Sucesso absoluto, muita popularidade, mas com retorno financeiro reduzido, limitado aos circos. Quando se apresentavam recebiam percentual da bilheteria. Fizeram filmes, entre eles o baseado na vida e obra de “Tonico e Tinoco”. Em 1960, um golpe quase mortal. Tonico contraiu tuberculose, precisando ser internado em Campos do Jordão. O diagnóstico era não voltar a cantar, mas através da Rádio Nacional, Tinoco fez um pedido a Nossa Senhora Aparecida e aos ouvintes, para que seu irmão se recuperasse. Em devoção, construíram uma capela, oratório para a santa. Voltaram a cantar por muitos anos mais.
Entre suas milhares de apresentações, destaca-se no dia 6 de junho de 1979, o show de três horas no Teatro Municipal de São Paulo, com público recorde de 2. 500 pessoas. Os irmãos Perez, empregados rurais, chegaram a um dos mais famosos teatros do mundo, que até então só abria suas portas para óperas, balés e concertos eruditos. Em 1994 gravam o último trabalho, com participação especial de Chitãozinho e Xororó. A dupla passou por todas as mudanças na música sertaneja, mas jamais mudou o seu estilo. O último show foi na cidade mato-grossense de Juína, no dia 7 de agosto de 1994.

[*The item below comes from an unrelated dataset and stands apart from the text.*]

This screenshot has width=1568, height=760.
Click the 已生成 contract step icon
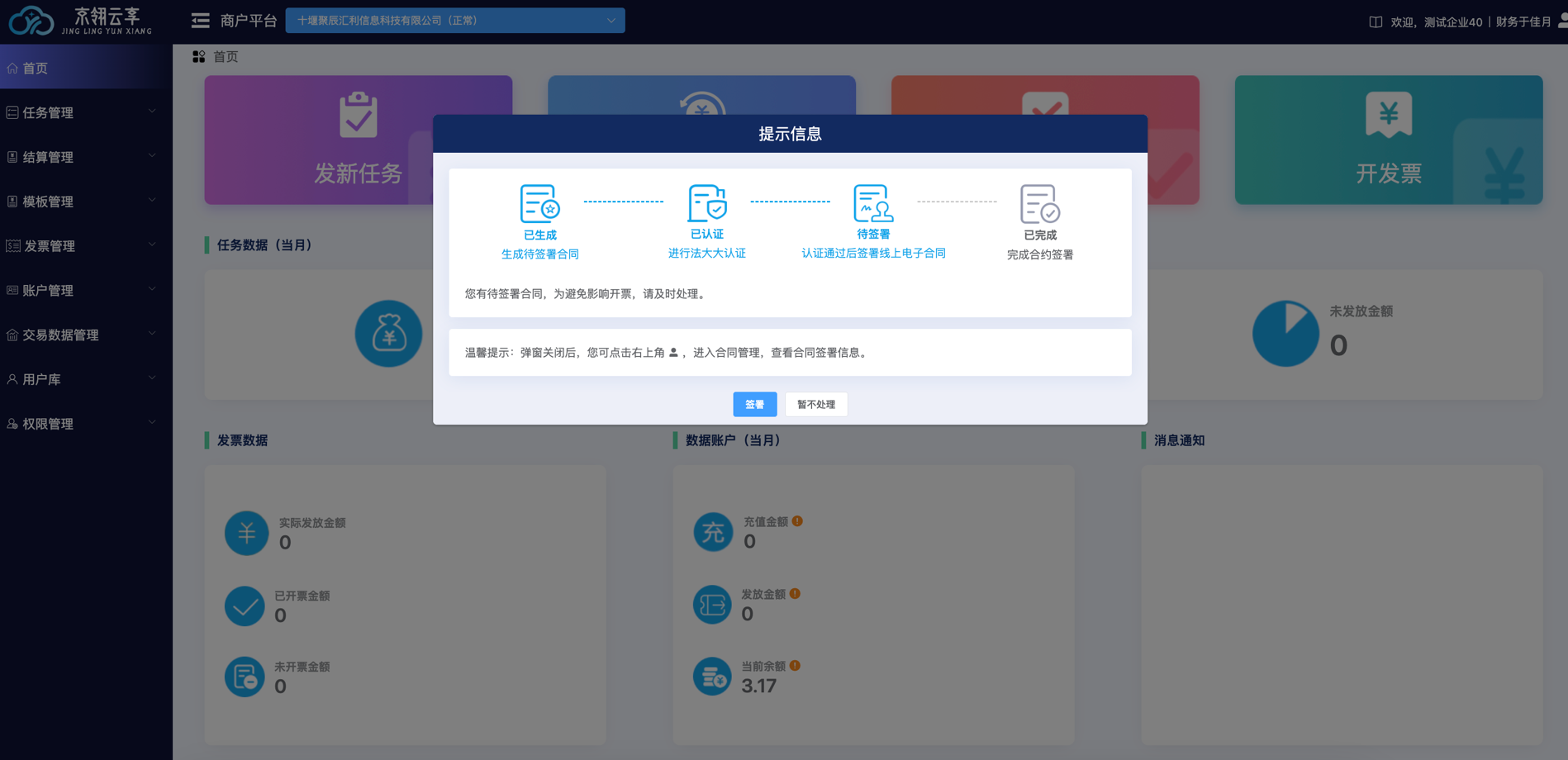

Tinoco, na saudade do irmão que faleceu, realizou dezenas de apresentações contratadas anteriormente à morte de Tonico. Em 2010, recebeu uma homenagem do cantor Roberto Carlos, no especial “Emoções Sertanejas”. Em 2012 tornou-se o artista sertanejo há mais tempo em atividade. Em 4 de maio de 2012 morreu aos 91 anos.
Concluo este artigo muito emocionado e fazendo da poesia “Coração do Brasil”, autoria de Joel Marques e Maracaí, minha homenagem à dupla Tonico e Tinoco.
“Somos os seus seguidores no braço desta viola, Serão sempre professores da nossa escola – Tantos outros companheiros ainda seguem seus caminhos, Dupla coração do Brasil, aceite o nosso carinho!
Pé na estrada desde cedo, dois amigos, dois irmãos, São mais de cinquenta anos de carreira e de canção – Com o nosso modo caipira em nome de cada caboclo, Esta é nossa homenagem a Tonico e Tinoco!
“Nesta viola Eu canto e gemo de verdade”!
Jeito simples de cantar agrada velho e menino, Seu exemplo sempre será nosso destino – Se hoje a moda sertaneja é ouvida mundo afora, Devemos a esses guerreiros grande parte dessa vitória!
Pé na estrada desde cedo, dois amigos, dois irmãos, São mais de cinquenta anos de carreira e de canção – Com o nosso modo caipira em nome de cada caboclo, Esta é nossa homenagem a Tonico e Tinoco!
“Nesta viola Eu canto e gemo de verdade”!
Suas vozes pioneiras brilham no “Luar do Sertão”, Vão passar de geração para geração – Amigos Tonico e Tinoco espelho da natureza, Recebam todo o carinho da juventude sertaneja!
“Nesta viola Eu canto e gemo de verdade, Cada toada, Representa uma saudade”!